Function perspective
If the function f represents the multiset A and g represents the multiset B then the function max(f, g) represents the union of A and B.
Intersection
To form the intersection of two multisets, intersect the underlying sets, and set the multiplicities to the minimum of the multiplicities in each of the original multisets.
Example with words
The intersection of
{m, i, s, s, i, s, s, i, p, p, i}
and
{m, a, s, s, a, c, h, u, s, e, t, t, s}
would be
{m, s, s, s, s}
Example with Python
Reusing MA
and MS above, we have
>>> MS.intersection(MA) Multiset({'m': 1, 's': 4})
Prime factorization
The intersection of the prime factorization of a and the prime factorization of b is the prime factorization of the greatest common factor of a and b.
For example,
gcd(2³ × 3 × 5³, 2 × 5² × 17) = 2 × 5²
Function perspective
If the function f represents the multiset A and g represents the multiset B then the function min(f, g) represents the intersection of A and B.
Inclusion
A multiset A is included in a multiset B if every element of A is an element of B with the same or greater multiplicity.
Example with words
The multiset of letters in the word kale is included in the multiset of letters in kalman filter.
The multiset of letters in apple is not included in the multiset of letters in pale rider.
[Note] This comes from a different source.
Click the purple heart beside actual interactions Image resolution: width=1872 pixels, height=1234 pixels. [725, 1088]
The set
{a, p, l, e}
is contained in the set
{p, a, l, e, r, i, d}
but the multiset
{a, p, p, l, e}
is not contained in the multiset
{p, a, l, e, e, r, r, i, d}
because ‘p’ has multiplicity 2 in the former but multiplicity 1 in the latter.
Python example
The multiset
module overloads <=
for inclusion.
>>> Multiset("kale") <= Multiset("kalman filter") True >>> Multiset("apple") <= Multiset("pale rider") False
Prime factorization
The multiset of prime factors of a is included in the multiset of prime factors of b if and only if a divides b.
Function perspective
If the function f represents the multiset A and g represents the multiset B then A is included in B if and only if f ≤ g.
Sum
The union of two multisets may not be exactly what you expect. For example, maybe you expected the union of
{a, b, b}
with
{b, c}
to be
{a, b, b, b, c}
rather than
{a, b, b, c}.
There is an operation on multisets like this, but it’s called sum rather than union. In the sum of two multisets, multiplicities add.
Example with words
The sum of the multiset of letters in harry and potter is the multiset of letters in harrypotter.
Example with Python
>>> Multiset("harry") + Multiset("potter") Multiset({'h': 1, 'a': 1, 'r': 3, 'y': 1, 'p': 1, 'o': 1, 't': 2, 'e': 1})
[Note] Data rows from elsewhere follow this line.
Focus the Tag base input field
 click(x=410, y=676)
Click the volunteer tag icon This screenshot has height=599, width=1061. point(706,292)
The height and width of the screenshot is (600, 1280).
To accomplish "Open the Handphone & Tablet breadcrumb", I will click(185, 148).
Note that ‘r’ has multiplicity 3 in the sum because it has multiplicity 2 in the first multiset and 1 in the second.
Prime factorization
The sum of the multiset of prime factors of a and the multiset of prime factors of b is the multiset of prime factors of ab.
Function perspective
If the function f represents the multiset A and g represents the multiset B then f + g represents the sum of A and B.
Sticking with the letters rather than the prime factors: the multiset corresponding to a word is a bag of scrabble tiles sufficient to spell that word. The union of two words’ multisets is a bag of scrabble tiles sufficient to spell *either* word, but probably not both. (The union of two general multisets is a bag that can spell any word in either multiset.)
Good analogy. With that analogy, the sum of two multisets is pouring the tiles from each bag into a single bag.